Mengapa Alpen? Wilayah itu berada pada ketinggian 1.000 meter di atas permukaan laut. Latihan di tempat itu akan memicu produksi hemoglobin, molekul yang membawa oksigen dalam peredaran darah. Dengan hemoglobin lebih banyak, pemain memiliki ketahanan lebih tinggi.
Delapan hari sebelum pertandingan, tim Jerman menuju tempat tinggal sementara mereka di Brasil di wilayah dekat Porto Seguro. Di sana, mereka punya tempat tinggal sementara dengan kapasitas 60 kamar yang dibangun setahun lalu oleh pengembang Hirmer Immobilien GmbH & Co.
Mengapa mereka tinggal di sana, tidak di hotel? Di tempat itu, tim Jerman belajar beradaptasi dengan kondisi tropis yang lembab. Sebelum Piala Dunia kali ini, Jerman belum memenangkan pertandingan yang digelar di Amerika Latin.
Langkah Jerman kali ini boleh jadi menandai era baru dalam pertandingan olahraga. Dalam pertandingan olahraga masa depan, bukan cuma kekuatan pemain yang diadu, melainkan juga kedigdayaan dalam ilmu pengetahuan dan teknologi.

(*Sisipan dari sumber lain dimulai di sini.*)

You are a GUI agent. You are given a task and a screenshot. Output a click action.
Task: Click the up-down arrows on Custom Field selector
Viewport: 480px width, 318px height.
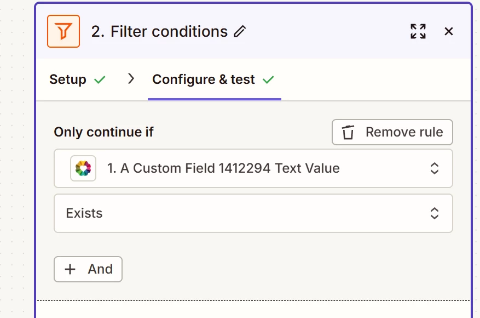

Maka, beruntunglah wahai kalian yang bersekolah di As-Syifa karena disana kita diajarkan untuk menyelesaikan problem dengan menggunakan ilmu pengetahuan dan teknologi. Jadi gunakanlah ilmu kalian untuk hal yang bermanfaat, dan gunakan laptop dan gadget kalian untuk menghasilkan suatu prestasi.